The Government Employees Medical Scheme (Gems) has released its annual report for 2017, reflecting a significant increase in its reserve ratio and surplus.    

“Following a number of challenges that came to the fore in 2016, impacting the wider healthcare funding industry, including Gems, we embarked on a number of strategic interventions to mitigate identified risks and strengthen the scheme's financial position,” says Dr Guni Goolab, the principal officer of Gems.

According to the scheme's financial results for 2017, Gems settled 91 million claim lines, representing a total value of R29.1 billion in claims. The scheme ended the year with a net surplus of almost R3.3 billion and a doubled its reserve ratio to 15.2% from 6.9% in 2016. The scheme’s non-healthcare costs were 5.6% of contributions, which remains below the industry average of 8.6%. 

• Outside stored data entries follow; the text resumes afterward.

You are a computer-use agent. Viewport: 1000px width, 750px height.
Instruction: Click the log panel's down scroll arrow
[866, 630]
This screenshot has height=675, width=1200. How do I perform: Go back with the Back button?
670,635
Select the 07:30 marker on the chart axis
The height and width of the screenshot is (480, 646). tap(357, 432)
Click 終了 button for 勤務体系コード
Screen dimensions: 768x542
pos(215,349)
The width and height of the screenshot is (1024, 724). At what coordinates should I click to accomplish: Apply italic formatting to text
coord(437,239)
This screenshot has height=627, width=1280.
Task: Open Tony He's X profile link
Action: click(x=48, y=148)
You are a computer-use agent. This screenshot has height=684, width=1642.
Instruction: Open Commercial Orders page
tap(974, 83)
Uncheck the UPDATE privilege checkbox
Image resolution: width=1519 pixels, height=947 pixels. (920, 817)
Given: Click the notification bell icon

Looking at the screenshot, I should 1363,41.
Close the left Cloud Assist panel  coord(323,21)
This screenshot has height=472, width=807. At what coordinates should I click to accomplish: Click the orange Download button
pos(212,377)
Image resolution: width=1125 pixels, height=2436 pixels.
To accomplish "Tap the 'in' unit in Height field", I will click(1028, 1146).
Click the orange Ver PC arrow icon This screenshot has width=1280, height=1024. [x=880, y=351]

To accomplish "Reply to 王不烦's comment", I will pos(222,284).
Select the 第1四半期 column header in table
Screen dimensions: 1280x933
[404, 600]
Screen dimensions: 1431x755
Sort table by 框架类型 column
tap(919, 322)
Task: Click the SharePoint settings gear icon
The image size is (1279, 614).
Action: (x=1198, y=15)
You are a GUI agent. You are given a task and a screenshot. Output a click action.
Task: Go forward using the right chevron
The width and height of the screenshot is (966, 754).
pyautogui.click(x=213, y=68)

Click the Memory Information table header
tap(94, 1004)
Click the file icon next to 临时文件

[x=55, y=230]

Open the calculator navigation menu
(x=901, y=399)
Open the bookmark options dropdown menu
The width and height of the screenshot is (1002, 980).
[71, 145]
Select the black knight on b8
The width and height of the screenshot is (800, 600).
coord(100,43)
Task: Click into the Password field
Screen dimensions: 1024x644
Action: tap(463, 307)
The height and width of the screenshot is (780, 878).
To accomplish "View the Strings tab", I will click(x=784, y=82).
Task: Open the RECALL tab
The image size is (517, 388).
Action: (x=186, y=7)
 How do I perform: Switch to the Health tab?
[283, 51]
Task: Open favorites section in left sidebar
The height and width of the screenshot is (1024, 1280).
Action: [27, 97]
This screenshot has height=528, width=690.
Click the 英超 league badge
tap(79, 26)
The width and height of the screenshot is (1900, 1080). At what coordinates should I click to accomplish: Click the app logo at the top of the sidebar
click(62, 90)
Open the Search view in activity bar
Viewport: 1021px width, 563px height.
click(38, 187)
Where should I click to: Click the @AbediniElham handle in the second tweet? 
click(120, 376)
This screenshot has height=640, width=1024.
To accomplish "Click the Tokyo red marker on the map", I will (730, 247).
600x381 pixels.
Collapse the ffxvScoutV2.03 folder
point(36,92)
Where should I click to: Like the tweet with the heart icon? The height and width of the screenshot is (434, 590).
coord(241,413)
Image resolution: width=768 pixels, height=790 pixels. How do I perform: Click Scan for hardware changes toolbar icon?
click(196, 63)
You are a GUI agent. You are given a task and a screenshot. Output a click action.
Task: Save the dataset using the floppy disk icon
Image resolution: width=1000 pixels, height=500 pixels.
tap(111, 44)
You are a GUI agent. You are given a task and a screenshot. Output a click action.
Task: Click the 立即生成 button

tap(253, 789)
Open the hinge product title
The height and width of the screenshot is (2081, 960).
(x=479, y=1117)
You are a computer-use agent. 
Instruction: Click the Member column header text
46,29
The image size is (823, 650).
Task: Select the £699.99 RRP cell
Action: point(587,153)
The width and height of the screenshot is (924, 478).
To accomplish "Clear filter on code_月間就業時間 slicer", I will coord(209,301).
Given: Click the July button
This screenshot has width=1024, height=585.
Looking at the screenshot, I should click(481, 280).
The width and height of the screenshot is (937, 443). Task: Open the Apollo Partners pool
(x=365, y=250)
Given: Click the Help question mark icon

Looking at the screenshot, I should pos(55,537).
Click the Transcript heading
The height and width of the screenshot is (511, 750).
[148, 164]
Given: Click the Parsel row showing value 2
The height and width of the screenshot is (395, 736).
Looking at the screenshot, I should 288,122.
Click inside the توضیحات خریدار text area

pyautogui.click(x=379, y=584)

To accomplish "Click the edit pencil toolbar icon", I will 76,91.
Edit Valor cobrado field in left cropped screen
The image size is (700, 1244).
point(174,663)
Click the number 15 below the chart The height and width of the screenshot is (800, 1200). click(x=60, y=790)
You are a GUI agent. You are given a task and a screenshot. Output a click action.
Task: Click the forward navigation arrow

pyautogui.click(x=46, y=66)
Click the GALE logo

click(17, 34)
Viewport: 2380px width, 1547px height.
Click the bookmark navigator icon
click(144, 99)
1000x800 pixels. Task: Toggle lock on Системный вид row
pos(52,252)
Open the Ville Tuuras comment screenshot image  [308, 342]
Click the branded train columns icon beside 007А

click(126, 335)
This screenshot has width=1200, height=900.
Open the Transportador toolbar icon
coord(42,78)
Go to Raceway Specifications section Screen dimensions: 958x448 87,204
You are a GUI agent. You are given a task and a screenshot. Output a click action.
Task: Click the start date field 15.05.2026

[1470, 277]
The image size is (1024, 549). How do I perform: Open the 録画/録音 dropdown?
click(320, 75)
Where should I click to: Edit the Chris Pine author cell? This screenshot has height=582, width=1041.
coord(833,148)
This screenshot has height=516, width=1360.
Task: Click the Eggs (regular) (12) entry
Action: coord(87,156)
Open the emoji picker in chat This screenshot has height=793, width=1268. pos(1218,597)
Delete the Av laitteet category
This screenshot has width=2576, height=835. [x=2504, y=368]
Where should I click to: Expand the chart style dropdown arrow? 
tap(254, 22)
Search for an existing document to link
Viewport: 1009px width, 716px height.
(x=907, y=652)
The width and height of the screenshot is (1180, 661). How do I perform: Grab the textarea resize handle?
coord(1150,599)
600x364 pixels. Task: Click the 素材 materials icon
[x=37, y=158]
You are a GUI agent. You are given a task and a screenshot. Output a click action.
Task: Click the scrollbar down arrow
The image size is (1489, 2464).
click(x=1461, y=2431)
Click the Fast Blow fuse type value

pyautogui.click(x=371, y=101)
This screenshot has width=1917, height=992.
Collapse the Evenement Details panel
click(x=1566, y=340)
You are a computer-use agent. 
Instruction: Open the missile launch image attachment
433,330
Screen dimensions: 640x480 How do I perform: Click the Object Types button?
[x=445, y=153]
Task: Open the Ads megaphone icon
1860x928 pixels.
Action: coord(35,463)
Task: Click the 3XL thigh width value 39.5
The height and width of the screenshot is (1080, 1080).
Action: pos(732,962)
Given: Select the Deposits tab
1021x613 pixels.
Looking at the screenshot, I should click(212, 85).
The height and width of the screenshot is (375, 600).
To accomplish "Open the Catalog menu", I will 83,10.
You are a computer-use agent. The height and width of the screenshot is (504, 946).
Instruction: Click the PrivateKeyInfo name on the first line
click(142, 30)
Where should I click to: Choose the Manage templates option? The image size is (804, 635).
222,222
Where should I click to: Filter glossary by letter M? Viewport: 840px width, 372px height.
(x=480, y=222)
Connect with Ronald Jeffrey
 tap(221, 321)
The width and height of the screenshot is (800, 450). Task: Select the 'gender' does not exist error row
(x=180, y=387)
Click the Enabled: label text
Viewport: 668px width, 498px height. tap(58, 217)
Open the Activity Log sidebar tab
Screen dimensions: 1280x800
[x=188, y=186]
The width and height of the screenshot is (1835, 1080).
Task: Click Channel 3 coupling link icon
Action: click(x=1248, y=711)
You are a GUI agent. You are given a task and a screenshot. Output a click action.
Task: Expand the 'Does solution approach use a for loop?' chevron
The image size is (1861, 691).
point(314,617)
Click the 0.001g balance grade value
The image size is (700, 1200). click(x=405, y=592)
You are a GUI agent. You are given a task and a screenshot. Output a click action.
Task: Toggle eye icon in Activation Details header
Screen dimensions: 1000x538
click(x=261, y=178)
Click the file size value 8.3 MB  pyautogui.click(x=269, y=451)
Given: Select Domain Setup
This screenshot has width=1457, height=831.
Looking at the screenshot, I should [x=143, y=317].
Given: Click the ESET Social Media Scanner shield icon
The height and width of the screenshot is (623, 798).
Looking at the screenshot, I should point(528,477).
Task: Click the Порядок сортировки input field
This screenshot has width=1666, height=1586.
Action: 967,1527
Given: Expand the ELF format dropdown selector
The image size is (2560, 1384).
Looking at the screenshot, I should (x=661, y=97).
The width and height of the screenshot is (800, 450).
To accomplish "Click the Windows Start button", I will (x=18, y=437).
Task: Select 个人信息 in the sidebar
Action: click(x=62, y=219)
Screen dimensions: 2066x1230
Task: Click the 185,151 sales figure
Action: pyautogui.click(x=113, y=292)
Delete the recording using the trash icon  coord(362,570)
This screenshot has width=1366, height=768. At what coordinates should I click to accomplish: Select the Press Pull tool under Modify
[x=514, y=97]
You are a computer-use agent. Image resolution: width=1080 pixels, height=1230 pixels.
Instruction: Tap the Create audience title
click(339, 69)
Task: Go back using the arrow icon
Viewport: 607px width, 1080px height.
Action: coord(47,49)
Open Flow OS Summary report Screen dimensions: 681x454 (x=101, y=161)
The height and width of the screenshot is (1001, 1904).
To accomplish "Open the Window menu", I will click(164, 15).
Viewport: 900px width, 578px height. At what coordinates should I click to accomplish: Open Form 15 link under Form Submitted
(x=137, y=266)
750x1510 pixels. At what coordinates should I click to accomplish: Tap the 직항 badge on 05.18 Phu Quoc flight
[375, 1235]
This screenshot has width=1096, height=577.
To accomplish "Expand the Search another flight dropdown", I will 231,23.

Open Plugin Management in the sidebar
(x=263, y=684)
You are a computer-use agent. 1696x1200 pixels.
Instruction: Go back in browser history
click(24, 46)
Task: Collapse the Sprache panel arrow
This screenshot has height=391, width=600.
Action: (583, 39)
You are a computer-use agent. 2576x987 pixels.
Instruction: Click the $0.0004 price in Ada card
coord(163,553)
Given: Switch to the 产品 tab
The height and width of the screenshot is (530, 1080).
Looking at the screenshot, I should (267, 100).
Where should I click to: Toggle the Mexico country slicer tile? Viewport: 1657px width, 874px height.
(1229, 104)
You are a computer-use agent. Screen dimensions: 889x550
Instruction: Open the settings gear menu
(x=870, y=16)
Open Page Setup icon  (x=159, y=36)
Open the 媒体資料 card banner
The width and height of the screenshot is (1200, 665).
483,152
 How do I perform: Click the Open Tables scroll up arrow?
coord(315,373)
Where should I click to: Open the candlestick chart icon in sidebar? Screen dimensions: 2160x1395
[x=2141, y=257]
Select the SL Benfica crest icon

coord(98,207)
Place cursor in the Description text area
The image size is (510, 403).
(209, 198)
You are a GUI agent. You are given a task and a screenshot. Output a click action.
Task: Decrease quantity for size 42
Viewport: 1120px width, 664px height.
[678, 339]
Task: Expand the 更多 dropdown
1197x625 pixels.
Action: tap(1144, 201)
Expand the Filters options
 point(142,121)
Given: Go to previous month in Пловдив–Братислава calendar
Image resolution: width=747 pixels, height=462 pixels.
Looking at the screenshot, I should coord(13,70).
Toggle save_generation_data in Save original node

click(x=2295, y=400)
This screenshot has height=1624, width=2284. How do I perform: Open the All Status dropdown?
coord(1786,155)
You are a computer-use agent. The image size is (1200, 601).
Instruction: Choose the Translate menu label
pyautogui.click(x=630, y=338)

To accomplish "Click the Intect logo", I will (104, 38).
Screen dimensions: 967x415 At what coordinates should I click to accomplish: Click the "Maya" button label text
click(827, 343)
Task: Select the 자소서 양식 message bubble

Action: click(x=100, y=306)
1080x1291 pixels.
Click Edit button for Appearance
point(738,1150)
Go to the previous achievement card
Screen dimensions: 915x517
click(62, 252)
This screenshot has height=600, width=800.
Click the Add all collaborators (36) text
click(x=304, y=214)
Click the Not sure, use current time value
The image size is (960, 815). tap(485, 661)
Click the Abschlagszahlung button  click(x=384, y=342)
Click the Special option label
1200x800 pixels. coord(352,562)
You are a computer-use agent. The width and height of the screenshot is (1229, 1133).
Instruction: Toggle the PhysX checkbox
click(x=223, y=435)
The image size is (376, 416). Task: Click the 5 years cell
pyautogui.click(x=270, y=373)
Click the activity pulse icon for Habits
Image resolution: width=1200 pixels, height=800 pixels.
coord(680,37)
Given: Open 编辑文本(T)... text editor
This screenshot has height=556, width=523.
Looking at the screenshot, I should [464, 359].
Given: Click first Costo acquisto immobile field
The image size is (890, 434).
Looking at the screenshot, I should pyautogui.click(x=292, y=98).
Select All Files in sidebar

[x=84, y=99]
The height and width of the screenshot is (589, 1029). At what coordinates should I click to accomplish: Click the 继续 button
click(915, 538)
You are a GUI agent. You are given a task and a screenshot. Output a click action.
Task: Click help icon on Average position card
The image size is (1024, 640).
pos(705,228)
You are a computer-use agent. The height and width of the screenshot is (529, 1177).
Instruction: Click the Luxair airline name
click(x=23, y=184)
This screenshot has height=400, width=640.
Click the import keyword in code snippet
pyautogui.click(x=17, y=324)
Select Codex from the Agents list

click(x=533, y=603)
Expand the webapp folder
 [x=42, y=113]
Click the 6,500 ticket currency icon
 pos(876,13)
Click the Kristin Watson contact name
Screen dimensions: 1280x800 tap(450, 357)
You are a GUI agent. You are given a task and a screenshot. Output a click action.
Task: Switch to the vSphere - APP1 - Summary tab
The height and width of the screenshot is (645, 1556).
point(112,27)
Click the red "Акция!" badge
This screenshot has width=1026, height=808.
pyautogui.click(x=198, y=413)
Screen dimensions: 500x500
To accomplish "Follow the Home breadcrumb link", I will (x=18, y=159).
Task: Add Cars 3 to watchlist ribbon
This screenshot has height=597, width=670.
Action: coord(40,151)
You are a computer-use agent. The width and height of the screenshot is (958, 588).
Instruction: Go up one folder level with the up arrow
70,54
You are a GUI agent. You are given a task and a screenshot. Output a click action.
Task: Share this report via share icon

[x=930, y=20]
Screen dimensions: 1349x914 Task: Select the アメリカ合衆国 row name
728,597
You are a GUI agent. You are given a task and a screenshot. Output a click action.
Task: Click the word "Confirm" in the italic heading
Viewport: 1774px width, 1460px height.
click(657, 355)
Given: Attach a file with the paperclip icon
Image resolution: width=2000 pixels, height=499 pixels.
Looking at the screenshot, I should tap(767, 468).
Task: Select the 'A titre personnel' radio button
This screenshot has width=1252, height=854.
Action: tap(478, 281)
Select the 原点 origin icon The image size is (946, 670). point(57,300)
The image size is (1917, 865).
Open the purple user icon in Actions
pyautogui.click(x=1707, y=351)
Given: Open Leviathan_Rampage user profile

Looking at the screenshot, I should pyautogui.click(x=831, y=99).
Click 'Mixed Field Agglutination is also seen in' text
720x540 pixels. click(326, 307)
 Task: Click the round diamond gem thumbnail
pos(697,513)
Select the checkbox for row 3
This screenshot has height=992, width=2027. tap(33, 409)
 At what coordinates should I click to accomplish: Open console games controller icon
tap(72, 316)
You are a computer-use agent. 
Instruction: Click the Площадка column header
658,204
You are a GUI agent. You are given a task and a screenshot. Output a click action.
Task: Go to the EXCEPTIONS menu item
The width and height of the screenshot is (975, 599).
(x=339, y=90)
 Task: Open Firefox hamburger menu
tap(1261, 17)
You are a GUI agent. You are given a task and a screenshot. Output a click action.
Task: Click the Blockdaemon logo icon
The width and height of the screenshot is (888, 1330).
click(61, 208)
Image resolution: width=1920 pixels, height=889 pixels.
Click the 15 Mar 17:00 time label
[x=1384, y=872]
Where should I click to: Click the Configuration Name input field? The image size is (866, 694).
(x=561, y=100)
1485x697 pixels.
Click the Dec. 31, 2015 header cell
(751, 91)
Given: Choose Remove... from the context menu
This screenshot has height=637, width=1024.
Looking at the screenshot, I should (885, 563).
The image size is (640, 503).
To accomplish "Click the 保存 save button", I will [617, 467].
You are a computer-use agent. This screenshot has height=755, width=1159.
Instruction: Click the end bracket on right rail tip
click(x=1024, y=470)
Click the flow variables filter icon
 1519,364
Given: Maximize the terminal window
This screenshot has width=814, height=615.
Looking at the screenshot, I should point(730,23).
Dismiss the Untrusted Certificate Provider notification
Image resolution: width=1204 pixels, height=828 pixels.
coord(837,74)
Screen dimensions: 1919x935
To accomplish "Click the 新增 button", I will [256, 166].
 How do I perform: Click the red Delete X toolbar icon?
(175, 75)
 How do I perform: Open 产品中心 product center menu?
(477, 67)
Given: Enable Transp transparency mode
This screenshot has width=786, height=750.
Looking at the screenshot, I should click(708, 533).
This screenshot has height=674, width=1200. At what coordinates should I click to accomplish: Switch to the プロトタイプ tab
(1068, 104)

“A number of innovations and efficiencies have been introduced since 2016 and these are already bearing fruit. A tangible result of this was the fact that we were able to contain contribution increases for 2018 to a highly competitive weighted average of 8.5% across benefit options,” Dr Goolab says.     

A major factor influencing Gems’s improved financial performance was the introduction of selective underwriting in the fourth quarter of 2016. 

Individuals would join and leave the scheme in a relatively short time frame while incurring high hospital admission rates, which were on average four times higher than that of other members. This is known as anti-selective behaviour.

“To protect the interests of the majority of our members, decisive action was required to contain costs arising from anti-selection through the introduction of limited underwriting, including condition-specific waiting periods. During the 2017 financial year, the introduction of underwriting saved R1.1 billion for members.”

A comprehensive strategy for the identification of fraudulent claims and the prevention and recovery of funds in these instances has helped the scheme to protect resources for the payment of valid claims. 

“Potential irregular claims were identified during 2017, and through engagements with healthcare providers and interventions to prevent fraud, waste and abuse we estimate that approximately R175 million has been saved,” says Dr Goolab.

Fast facts

  • Gems is South Africa’s largest restricted medical scheme, and second-largest medical scheme overall. 
  • It has 690 000 principal members and 1.8 million beneficiaries. 
  • 56% of eligible public service employees are on the scheme.